Amman - The news
emanating from Paris on Friday 3 June was dominated by reports about the Seine
River flooding and closure of the Louvre Museum rather than the international meeting convened by the French government to
discuss Israeli-Palestinian peace.
Even without this competition,
it is doubtful this latest “Middle East Peace Initiative” could have generated
significant coverage. Primarily because, apart from the fact of the meeting
itself, nothing of interest emerged from it.
The French initiative, as it
has come to be known, was first proposed by the Hollande government last year.
In its original form, it consisted of a draft United Nations Security Council resolution that would set forth clear parameters for
Israeli-Palestinian peace, along with mechanisms and a timeline for achieving
them.
Faced with concerted US
opposition and Israeli hostility , the Quai d’Orsay repeatedly watered down
its terms and, concluding that US support for any such resolution would not be
forthcoming as a matter of principle, ultimately chose to capitulate rather
than stand its ground.
It became clear that the Obama
administration would not resume its own attempts to revive Israeli-Palestinian
negotiations after Secretary of State John Kerry threw in the towel in 2014 following nine months of
talks that ended in failure.
European governments became
increasingly concerned that a dangerous diplomatic vacuum that was brewing
would lead to a renewed outbreak of violence in the occupied Palestinian
territories, and consequently undermine the position of the Palestinian
Authority and further complicate - if not eliminate- the prospects for a
two-state settlement.
As Israel’s subjugation of the
Palestinian people continues to play a role in radicalising European Muslim
youth, Europeans were persuaded that the Palestine Question cannot be left
indefinitely unattended.
In its new iteration, the
French initiative took the form of a proposed international conference at which
Paris’s key international and regional partners would reach consensus on
parameters, an agenda and deadlines, and then task Israel and the Palestinians
with their negotiation and implementation.

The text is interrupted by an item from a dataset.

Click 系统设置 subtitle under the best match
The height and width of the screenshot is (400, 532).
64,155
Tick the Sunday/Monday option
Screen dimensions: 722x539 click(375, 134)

As with the aborted Security
Council resolution, the French began preparing ideas and presenting them to the
various parties for consideration and endorsement. And once again, they almost
immediately began to backtrack in the face of American disinterest and Israeli
rejection.
Initially, for example, France
committed to Abbas that it would recognise Palestinian statehood if Israel had
not done so within the agreed timeframe. A few sessions with Netanyahu later,
this commitment, and indeed one for a timeline as well, vanished into thin air.
France, which from the late
1960s until the assumption of the presidency by Nicolas Sarkozy in 2007, had
been considered among the European powers least aligned with Israel, is today
among its most stalwart allies. Faced with incessant Israeli hostility to
any formula other than bilateral Israeli-Palestinian negotiations “without
preconditions” under exclusive American sponsorship, Paris effectively emptied
its initiative of all substance.
According to Nathan Thrall of
the International Crisis Group, “US participation in the Paris meeting
demonstrates that, at least for now, Washington no longer sees the French
initiative as a threat to its own interests. It would be incorrect to read
Kerry’s attendance as an American endorsement of a French alternative, to the
extent one can be said to exist.”
The assessment is borne out by
the meeting’s final communique . Its five short paragraphs
consist of little more than vacuous boilerplate that “the status quo” which has
held since 1993 “is not sustainable”; that “a [bilaterally] negotiated
two-state solution is the only way to achieve an enduring peace”; and “the
importance of both sides demonstrating, with policies and actions, a genuine
commitment” to this objective.
The casual observer could be
forgiven for assuming that the PLO is, in word and deed, as implacably opposed
to the two-state framework as the Israeli government.
In a further nod to equivalence
between occupier and occupied, the communique states that “actions on the
ground - in particular, acts of violence and ongoing settlement activity - are
dangerously imperilling the prospects for a two-state solution”.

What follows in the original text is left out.